What you have to do: Search the data below for "Click" and report how many lines contain it, with no other text.

Data records:
******

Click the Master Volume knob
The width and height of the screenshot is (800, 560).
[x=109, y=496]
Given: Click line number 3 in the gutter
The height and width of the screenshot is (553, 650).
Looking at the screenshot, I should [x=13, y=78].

******

Solution for this problem: 2